Stored data entries
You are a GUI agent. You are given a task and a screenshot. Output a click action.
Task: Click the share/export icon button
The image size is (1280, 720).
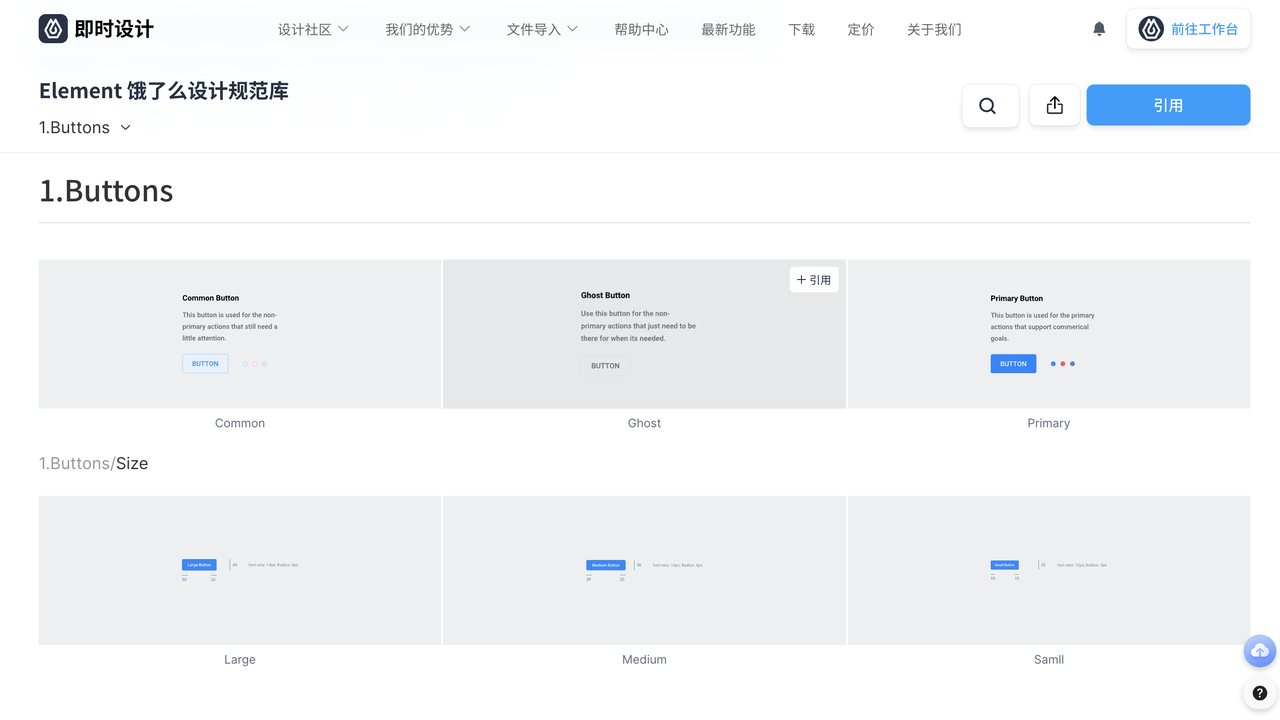[x=1054, y=106]
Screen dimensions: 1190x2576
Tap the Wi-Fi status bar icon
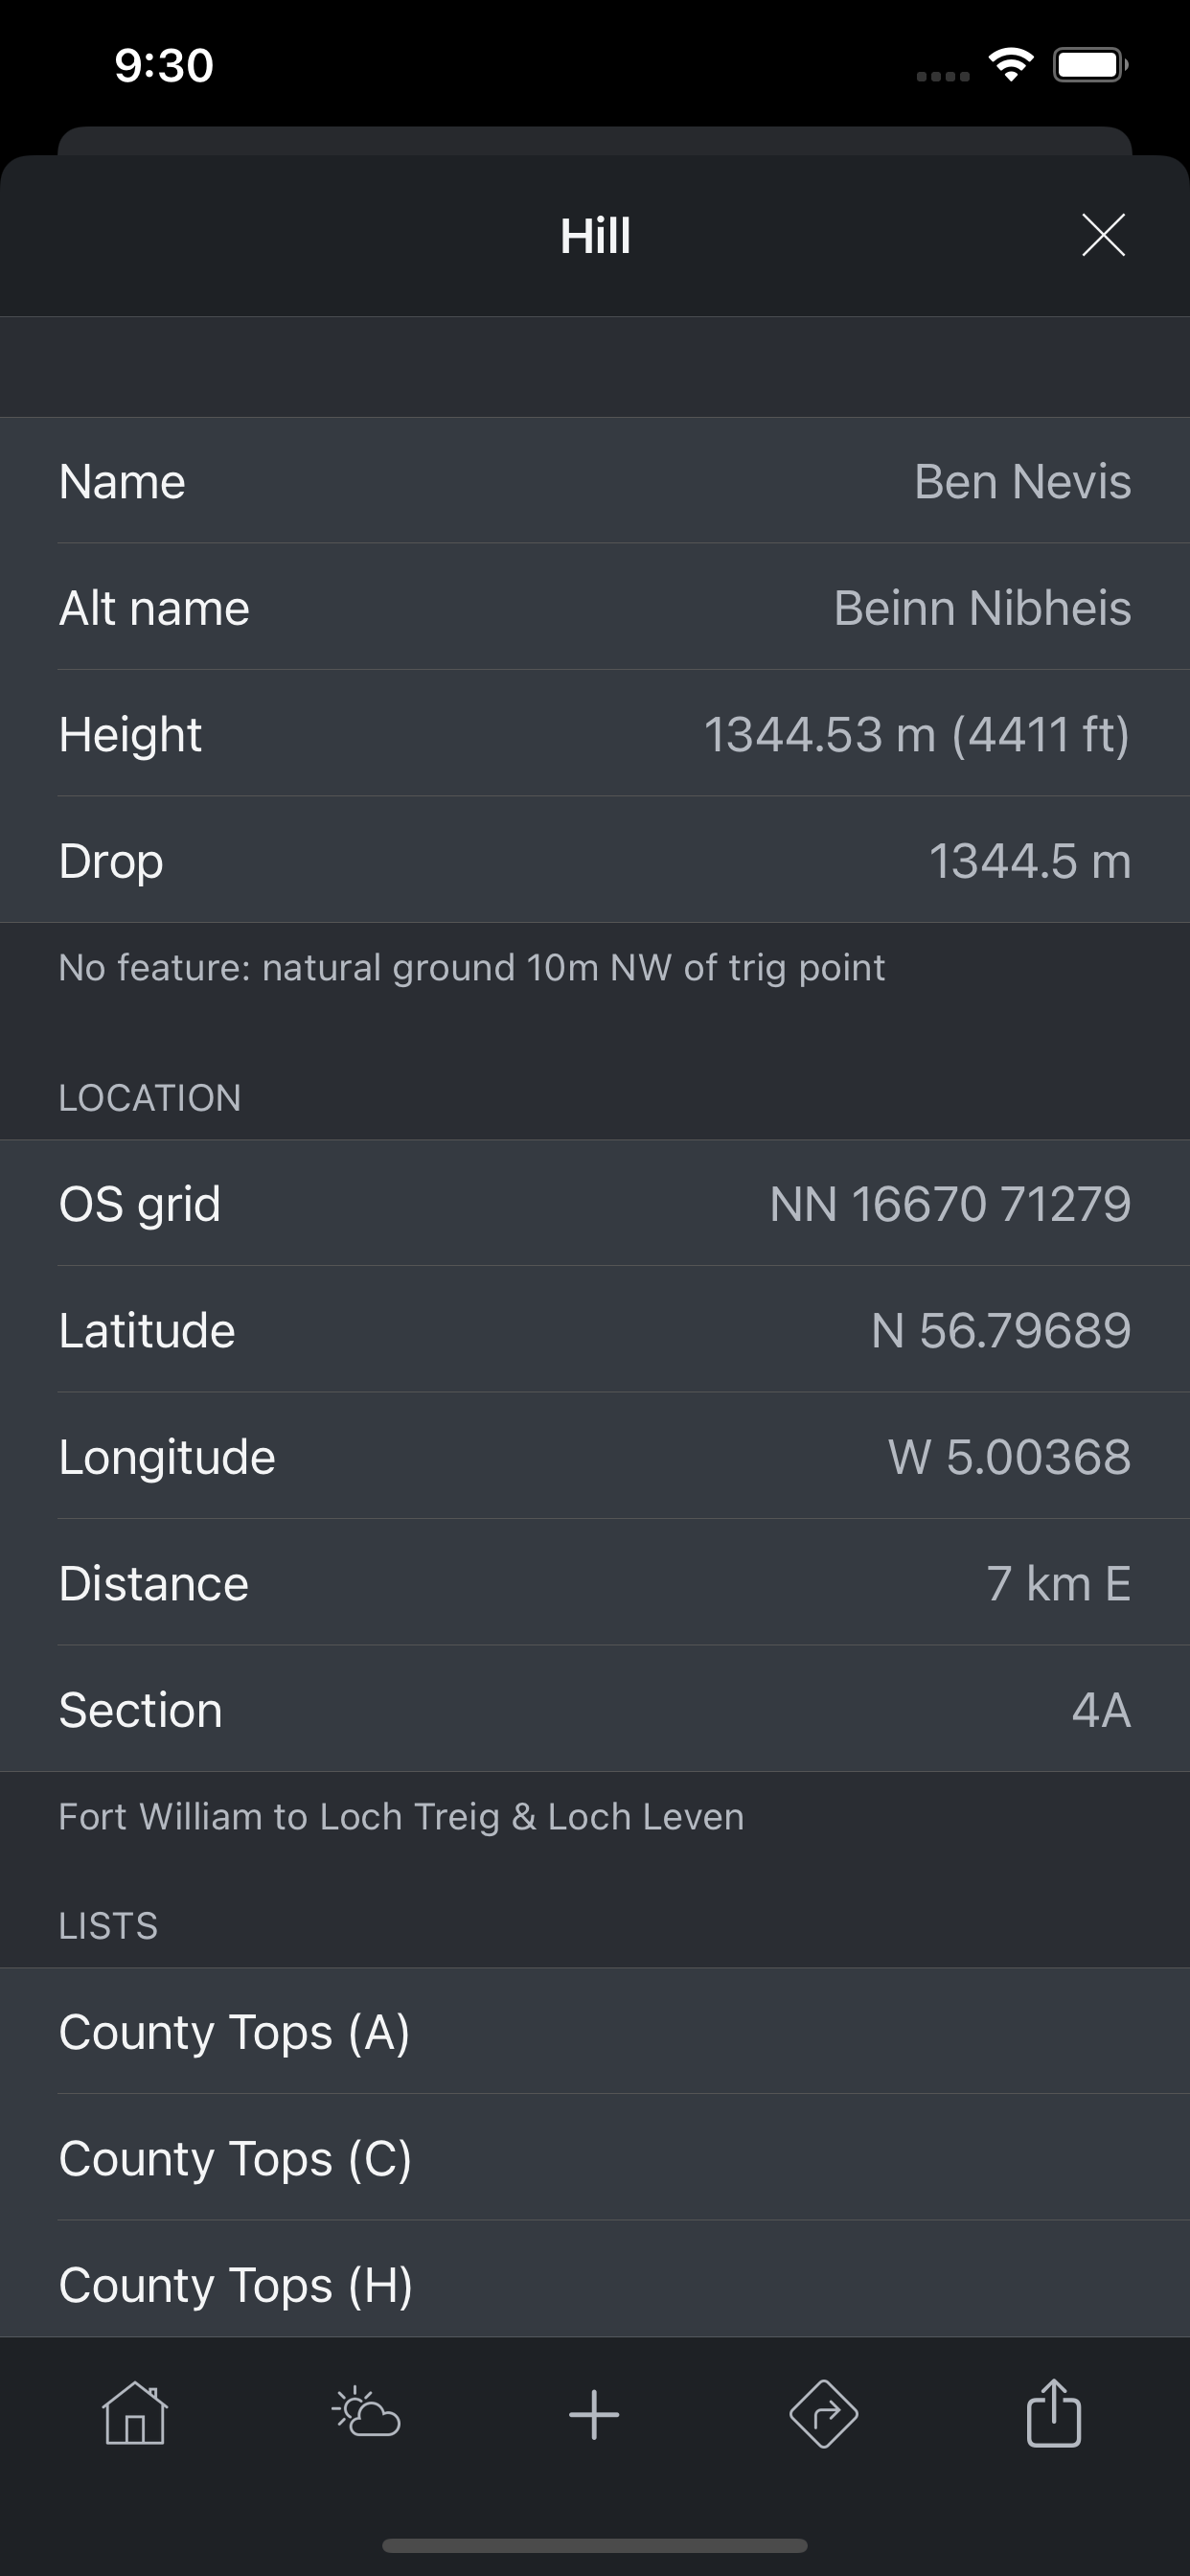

:: Activity ::
Set down all the entries exactly as they appear, but skip any pictures.

:: Problem solution ::
You are a GUI agent. You are given a task and a screenshot. Output a click action.
Task: Click the share/export icon button
The image size is (1280, 720).
[x=1054, y=106]
Screen dimensions: 1190x2576
Tap the Wi-Fi status bar icon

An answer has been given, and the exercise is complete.